• [Stored data]
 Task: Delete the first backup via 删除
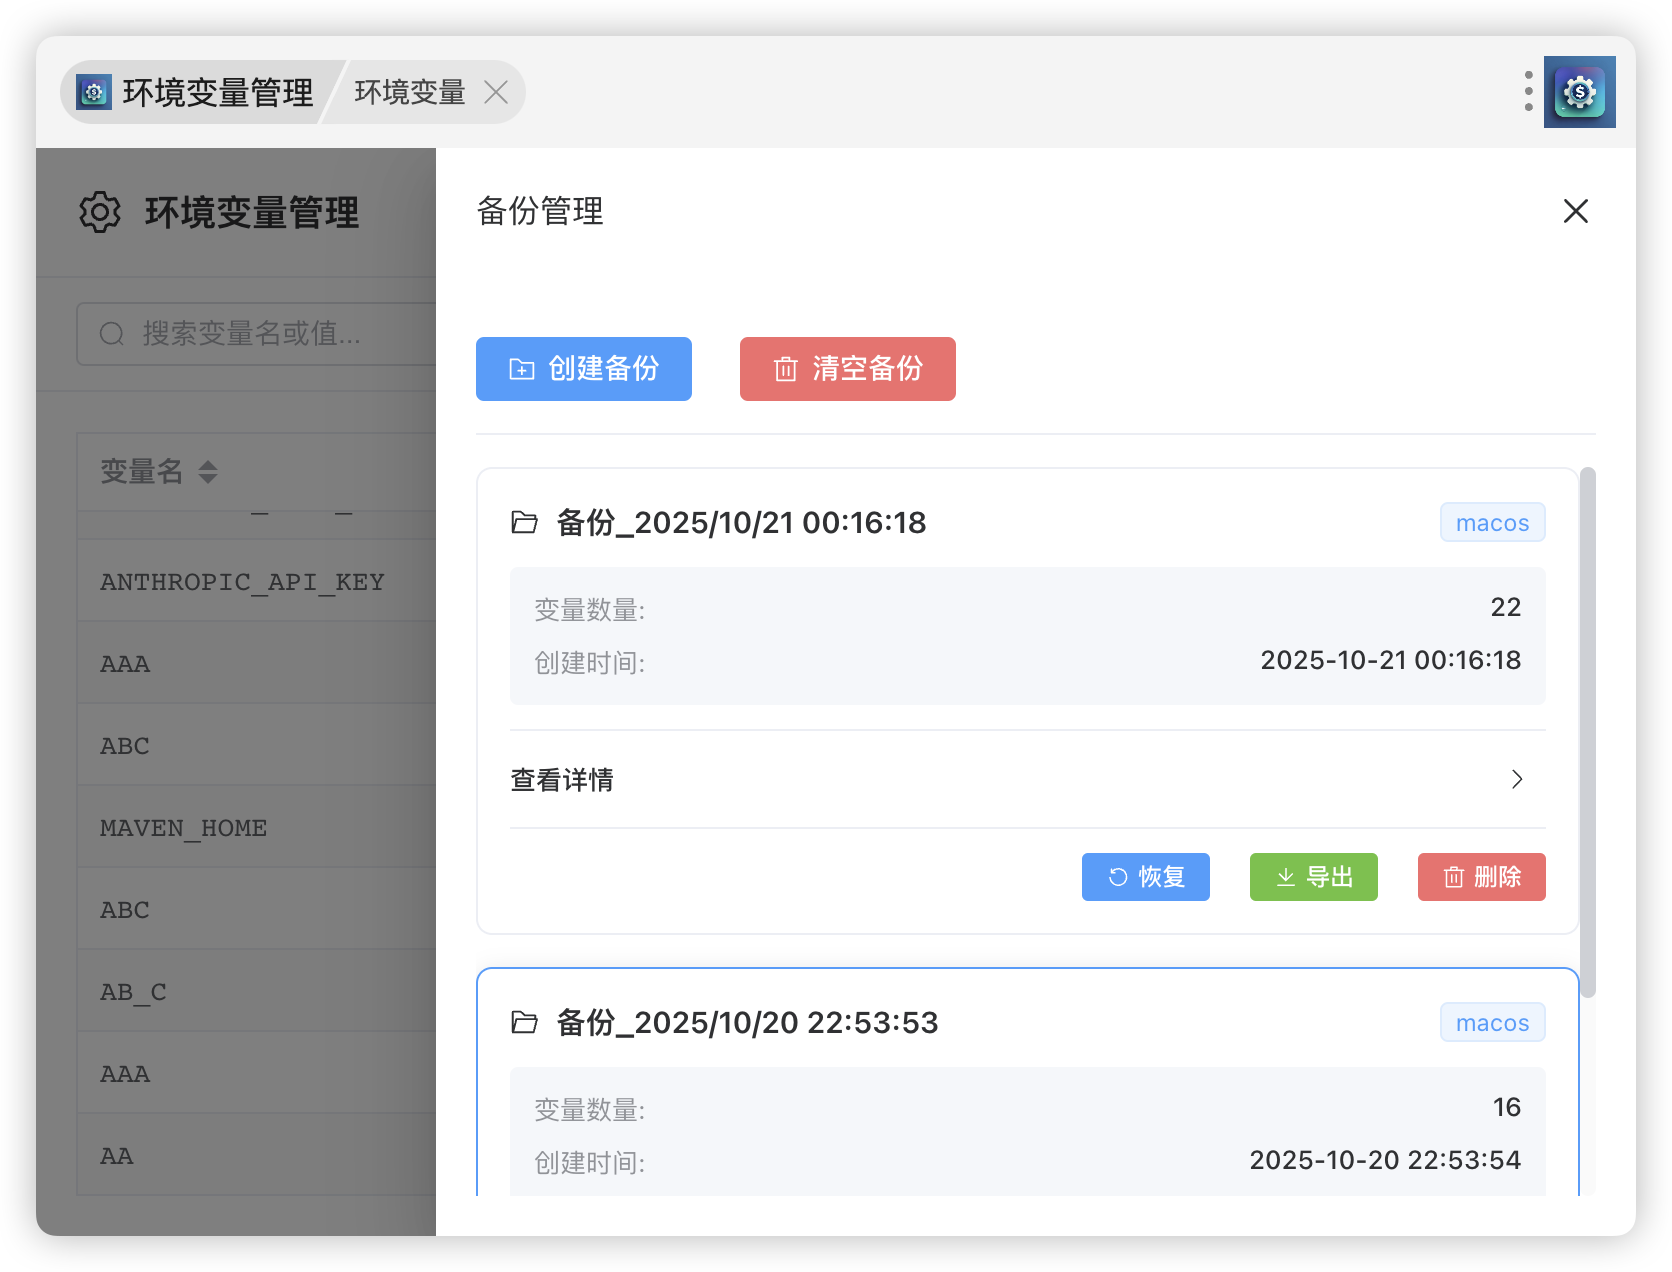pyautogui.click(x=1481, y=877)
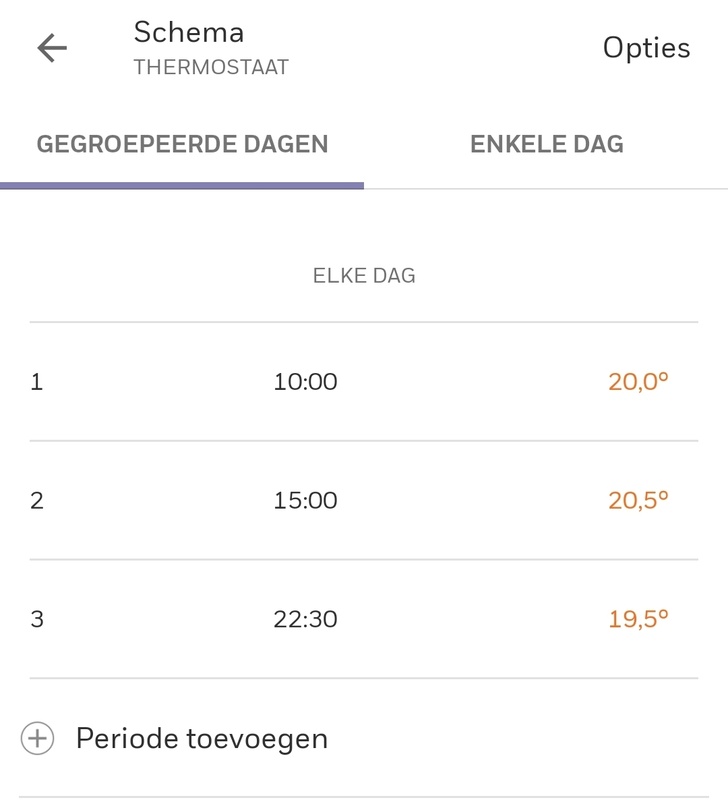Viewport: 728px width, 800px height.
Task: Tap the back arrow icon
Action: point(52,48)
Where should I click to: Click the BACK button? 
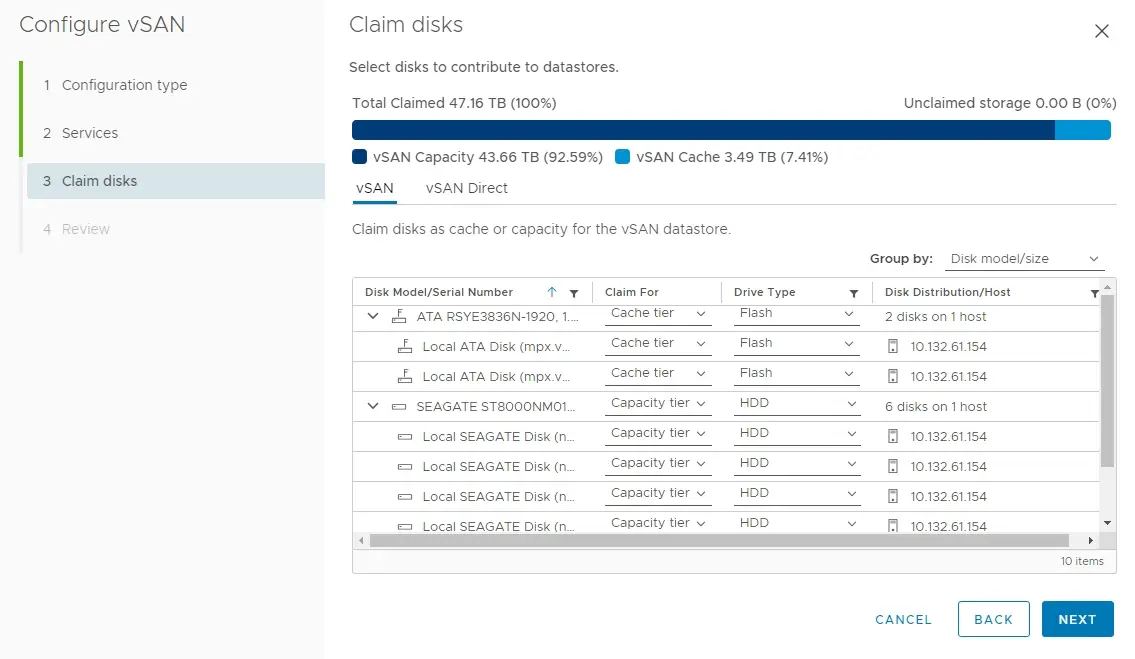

• [Task requirements] Rewrite all the rows above as a numbered list, skipping any blank lines and leaving the pictures out.

• [Reply]
1.  Task: Delete the first backup via 删除
2. pyautogui.click(x=1481, y=877)
3. Viewport: 728px width, 800px height.
4. Task: Tap the back arrow icon
5. Action: point(52,48)
6. Where should I click to: Click the BACK button? 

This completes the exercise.